Bryant Park, Midtown Manhattan

Bronx College Library

Bronx College Library

I don’t even want to think about what I’ve missed by doing no more than walking into a building, staying inside for whatever reason, and walking out, all without seeing it.

Being away from the city during the pandemic has shifted my perspective. When I can return, I’m determined to hone my powers of observation and make a habit of looking beyond the obvious to understand and see what I’m living in.

My nonfiction writing involves the same principles: observing, digging beneath the surface and moving beyond the obvious, pausing to think about what I see, and building a structure. Practices I gloss over when I’m not on the page.

Architecture, like writing, calls for much more than producing a result. I already know that writing, telling my stories, is a gesture. It’s an invitation. In the workshop I learned to think of architecture as a gesture. It moves. It’s dynamic because it does something, does it for someone, does it in a specific location, in a specific manner, and for a reason. Just like a story.

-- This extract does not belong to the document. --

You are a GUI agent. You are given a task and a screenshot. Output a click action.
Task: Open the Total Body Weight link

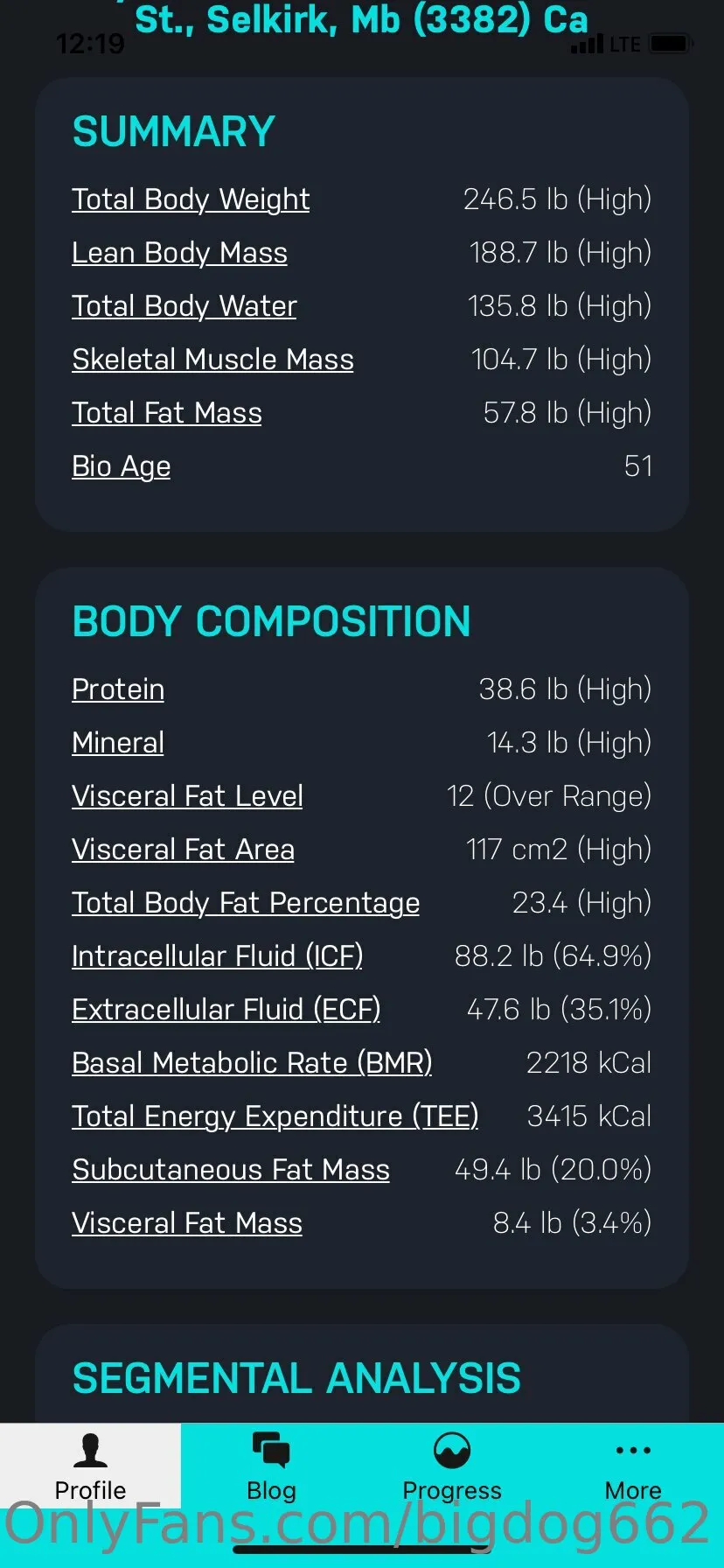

Architecture determines how I enter a building, a park, a plaza. It can let me know how long I’m allowed to stay and dictate the conditions of my stay. Every building or built area I enter establishes a dynamic that has a designed effect on me. That’s what I have tended to miss.

Architecture is a statement about history, economics, along with societal and cultural intentions and aspirations. It’s about power and influence in who brought a structure about as well as how, where, and when it was built.

My plan — and I hope I don’t go back to New York City too excited to take it slowly — is to grab these wonderful stories in my path and listen to them.